A slowdown in new project orders is intensifying pressure on tender prices across the UK construction industry, consultancy Rider Levett Bucknall (RLB) has warned.
RLB’s latest weighted average tender price index (TPI) forecasts a 3.03% uplift for 2025, which is slightly down from the Q2 2025 forecast of 3.22%.
Although Office for National Statistics (ONS) data shows overall construction output up by just over 1% year-on-year to June, and nearly 1.7% over the last six months, growth remains patchy.
Gains are largely driven by repair and maintenance work and a seeming recovery of housing, which is up 1.3%. New orders show only limited expansion outside of infrastructure, which has surged in recent months.
The volumes of work across different sectors continue to be mixed in regional markets, depending on proportions of public and private sector work, as well as local economic market development.

‘Sector remains largely stagnant’
RLB said the lack of new orders is forcing contractors into tighter, more competitive bidding, with downstream risks for project delivery.
Input costs are also under pressure, with BCIS data reflecting similar downward adjustments. This mirrors the wider UK economy, which continues to deliver subdued growth.

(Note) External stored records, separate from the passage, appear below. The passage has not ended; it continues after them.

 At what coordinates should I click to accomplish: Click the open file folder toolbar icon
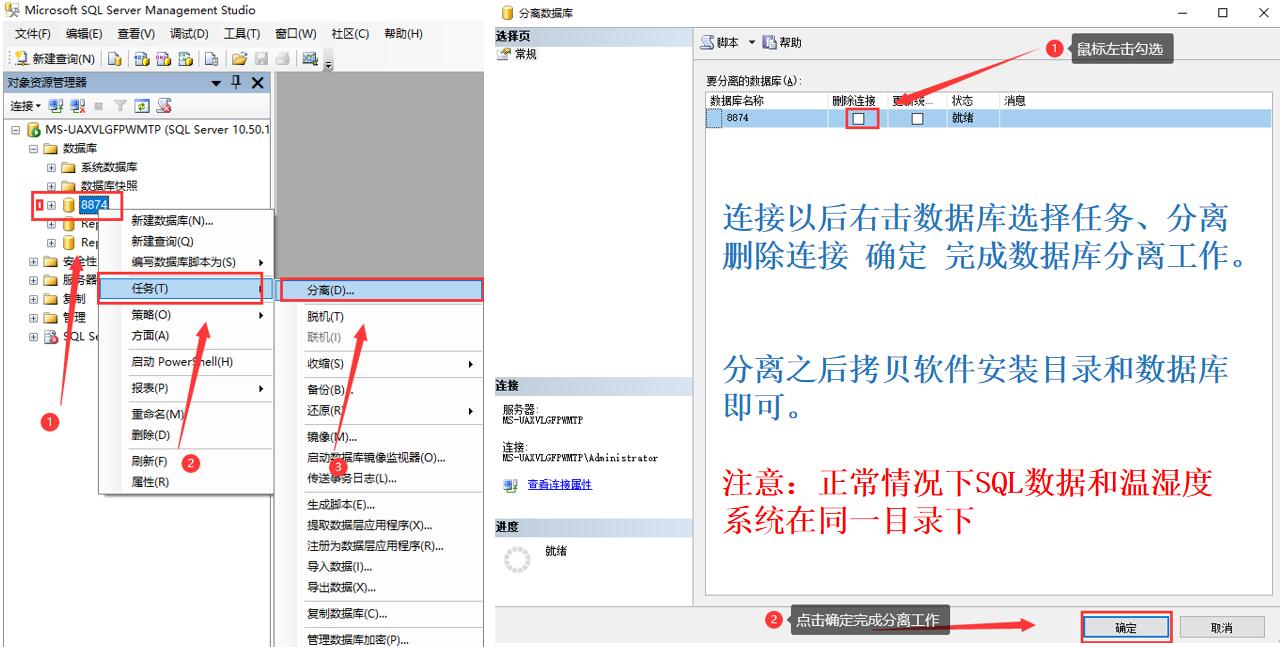point(240,60)
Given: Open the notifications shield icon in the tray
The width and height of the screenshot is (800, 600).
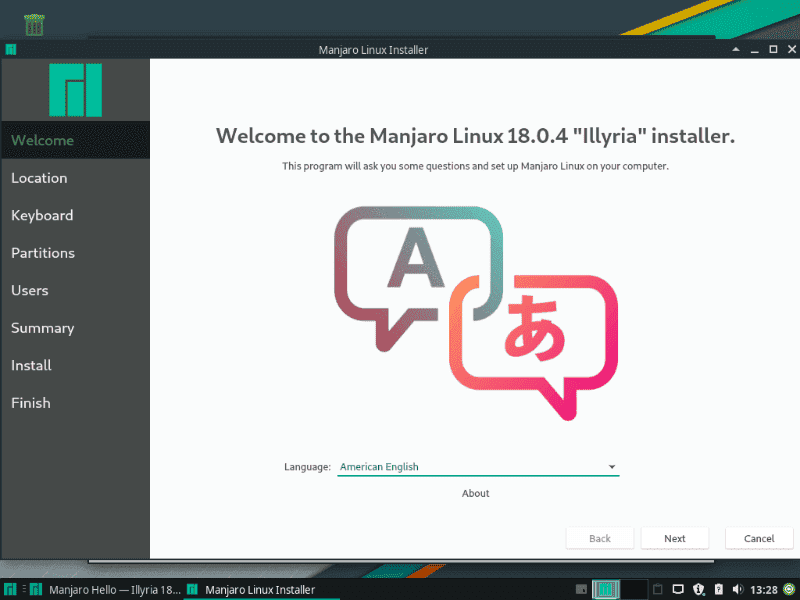Looking at the screenshot, I should click(x=698, y=589).
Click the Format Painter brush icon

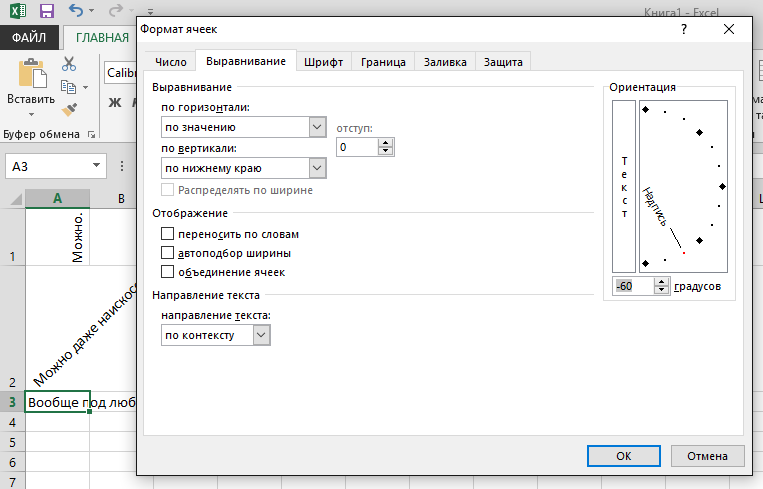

Roger Hogg, chair of RLB’s global research committee, said: “Our construction market intelligence points to a sector that remains largely stagnant, with growth driven by public sector projects while private investment stays cautious in light of ongoing macroeconomic uncertainty.
“The pipeline of government work could act as a double-edged sword – stimulating demand but also triggering cost pressures that risk driving tender price inflation.
“At the same time, skills shortages remain a key pressure point and could intensify quickly if workloads rise. Looking ahead, we expect tender prices in 2026 to stay broadly in line with 2025, even in the face of potential government-driven work coming to the market.”